Amazon Recalls Counterfeit Solar Eclipse Glasses

"Safety is among our highest priorities," Amazon said in a statement

Amazon has recalled counterfeit solar eclipse glasses, saying may not meet ISO standards to protect your eyes while looking at the eclipse.

Amazon said it has emailed customers who purchased the counterfeit glasses and will be issuing them a refund.

"Safety is among our highest priorities. Out of an abundance of caution, we have proactively reached out to customers and provided refunds for eclipse glasses that may not comply with industry standards. We want customers to buy with confidence anytime they make a purchase on Amazon.com and eclipse glasses sold on Amazon.com are required to comply with the relevant ISO standard," the company said in a statement.

Though they may look identical to legitimate glasses, the glasses do not offer the same eye protection as ones that meet requirements set forth by the International Organization for Standardization (ISO). Legitimate glasses not only block 1/100,000th of the light from the sun, but also UV and infrared light that can damage the eyes.

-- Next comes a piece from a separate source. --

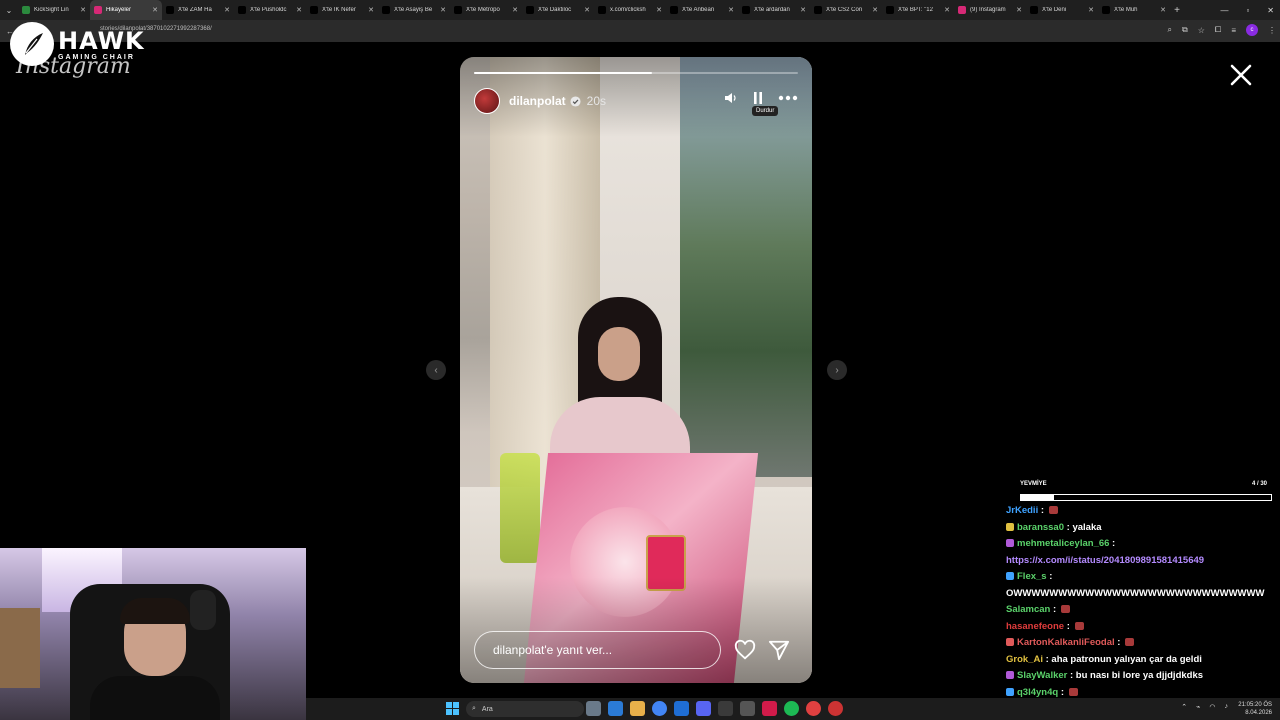  Describe the element at coordinates (1170, 30) in the screenshot. I see `zoom-icon: ⌕` at that location.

Amazon said customers who purchased legitimate eclipse glasses did not receive a message because their product was confirmed to be ISO compliant. Customers who are still concerned about their eclipse glasses can reach out to customer service for a refund under the A-to-Z Guarantee.

The American Astronomical Society also has a website to help determine if your eclipse glasses are safe.

The total eclipse will occur Aug. 21. The moon is expected to eclipse about 80 percent of the sun over North Texas with peak eclipse occurring at about 1:09 p.m. In North Texas, the moon will begin it's transit at about 11:40 a.m. and will end about three hours later.